彼女は明彦と目が合うと、まるで巻き戻しをするかのようにそのままの体勢で後退し、また静かに戸を閉めた。
「な…なんだったんだ、今のは?」
明彦は首を傾げた。
「あれえ!?教室間違ってねえよなあ?あ、そうか!教室移動か!!」
すっとんきょうな声が外から聞こえる。さっきの奇怪な女生徒の声だろう。その声を聞いたとたん、教室中が笑いのうずに包まれ、教師が怒って廊下に飛び出した。
「こらあ、霧野!!まぁた、遅刻か!!」
「うわあ!?古だぬき!!」
「誰が古だぬきだ!!」
またも教室中が爆笑に包まれた。
「早く教室に入れ!まったく…。遅刻せんで来れんのか!?」
「今日は、ちゃんと早起きしたんだよ!」
「じゃあ何で遅刻したんだ。」
「う…。」
ケンカしたなど言えるわけがない。そんなこと言って、停学でもくらおうものなら、出席が危うくなる。
「か…川でおぼれていた子犬を助けて…。

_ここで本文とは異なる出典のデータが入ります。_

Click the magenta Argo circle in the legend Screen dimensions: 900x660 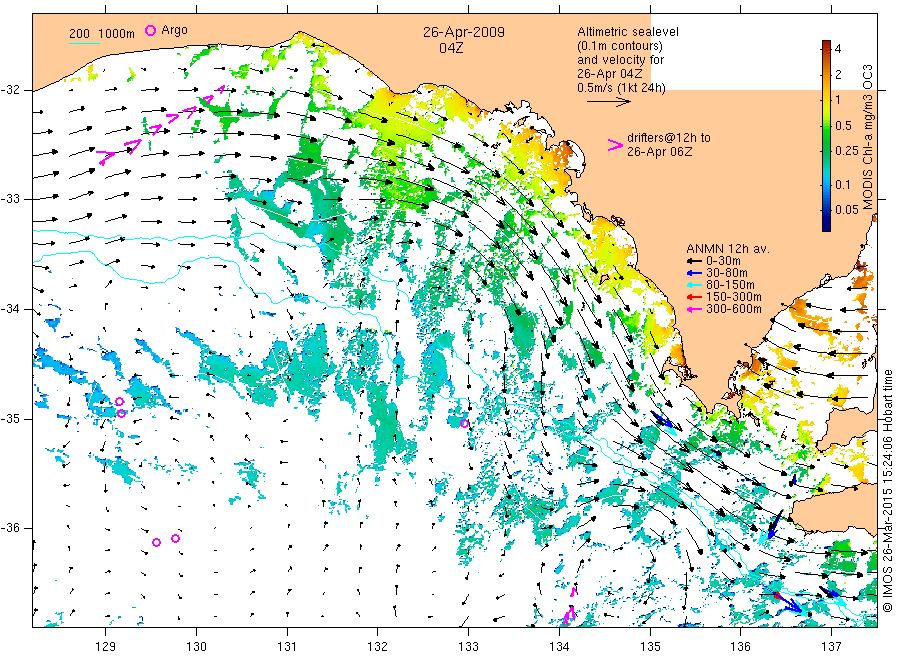[x=151, y=31]
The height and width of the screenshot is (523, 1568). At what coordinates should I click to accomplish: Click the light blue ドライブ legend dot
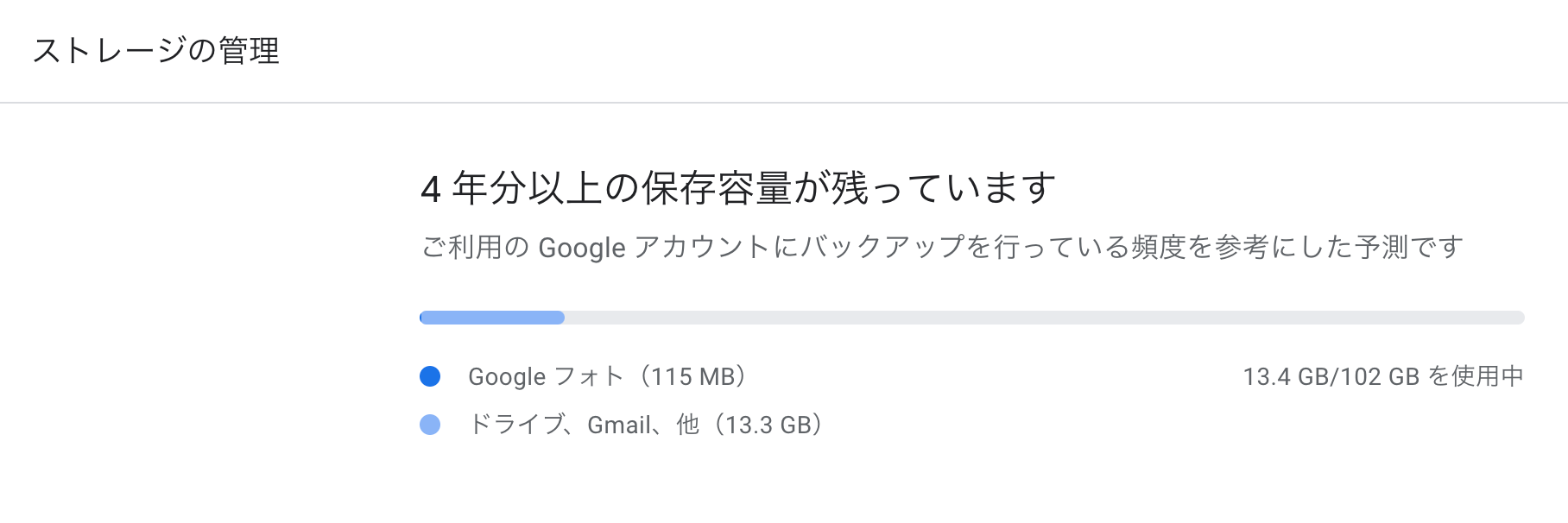click(430, 425)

」
「その割には濡れとらんな。」
「着替えてきたんだよ。」
「お前、今月これで何匹子犬を助けた?」
そこでまたみんなが笑った。
「誰だお前。」
美咲はいかにもお前のせいで遅刻がばれたと言いたげに、ムスッとしている。
「あ…、僕、立花明彦。今日からこっちに転校してきたんだ。よろしくね、霧野さん。」
「ふーん。」
明彦は言葉を失ってしまった。てっきり、美咲がどこから来たのかとか、どんな事情があって来たのかとかいろいろ聞いてくるものだと思ったからだ。「ふーん。」の一言で片付けられるとは思ってもみなかった。

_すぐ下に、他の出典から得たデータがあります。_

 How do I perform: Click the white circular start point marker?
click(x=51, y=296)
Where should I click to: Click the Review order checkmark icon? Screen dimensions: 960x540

ただ、逆に少しホッともしていた。実はこの明彦、極端な暴力恐怖症で、ガラの悪そうな人は苦手だった。美咲は先ほどにも紹介したようにスケ番ルックである。むしろからまれなくて良かったという気持ちもあったのだ。
美咲はそれ以上明彦に関心を持つ風でもなく、授業中にもかかわらず居眠りを始めた。さっき遅刻で起こられたばかりなのに…明彦は驚きを通り越してあきれてしまった。

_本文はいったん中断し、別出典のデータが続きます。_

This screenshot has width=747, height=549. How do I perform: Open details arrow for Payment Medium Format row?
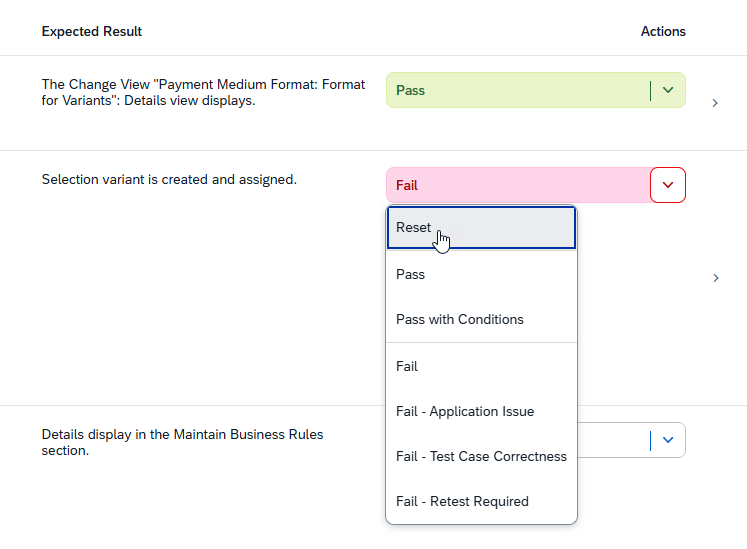(715, 103)
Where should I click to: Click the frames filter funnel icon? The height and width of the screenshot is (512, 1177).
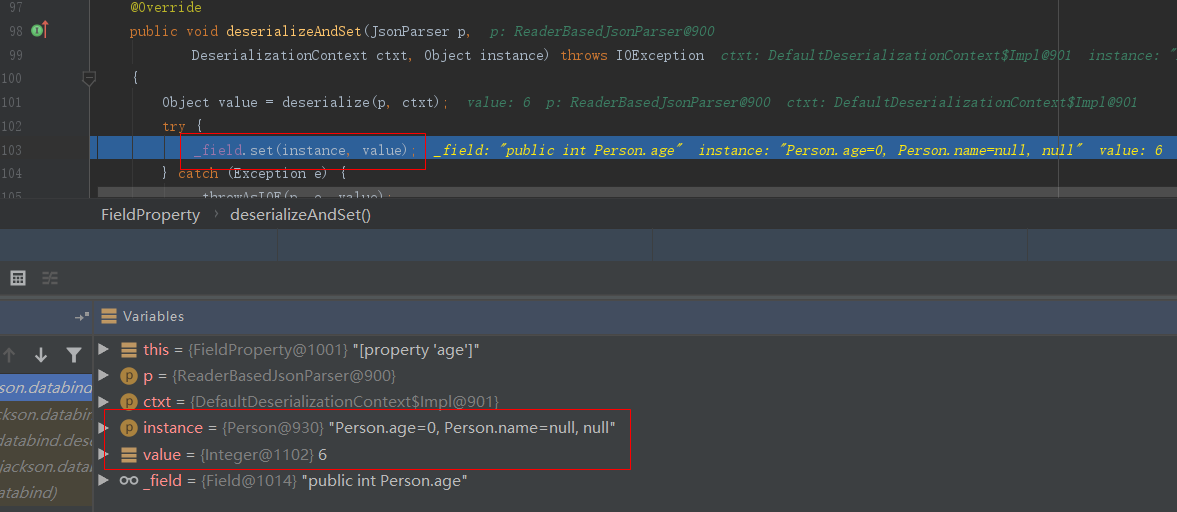(x=73, y=354)
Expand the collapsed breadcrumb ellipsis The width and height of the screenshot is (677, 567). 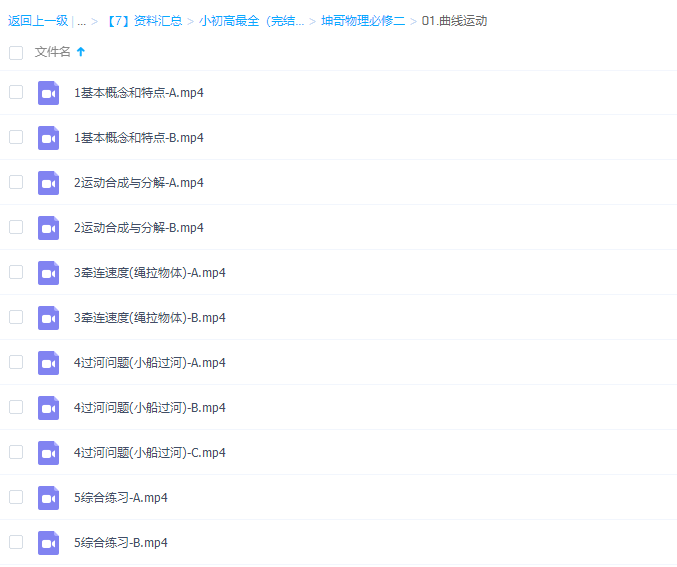[x=81, y=21]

昼休み、明彦はさっそく友達になったらしい男子生徒と部活について話していた。
「立花君は、何か部に入るのかい?」
「うん、野球部に入ろうと思ってるんだ。」
にわかに、その男子生徒は顔をしかめた。
どうしたの?と明彦が聞こうとするより早く、横の席から美咲が口を挟んできた。
「やめときな。」
静かだが、反論を許さない鋭い口調。
「…なんで?」
恐る恐る聞き返す。
「あんな部に入るなんて時間の無駄だぜ。」
男子生徒も美咲に話を合わせる。
「うん、霧野の言うとおりだ。ウチの野球部は弱いどころか、人数すら足らない。だから、練習試合すら組めないんだよ。」
「ええ!?そ…そうなの!?」
「うん、それよりサッカー部に入りなよ。キミ結構足腰しっかりしてそうだしさ。」
明彦は絶望していた。そのあとの友達の言葉は明彦の耳に入っていなかった。
「そんなぁ……。」
美咲は関係ないと言わんばかりに、また居眠りを始めてしまった。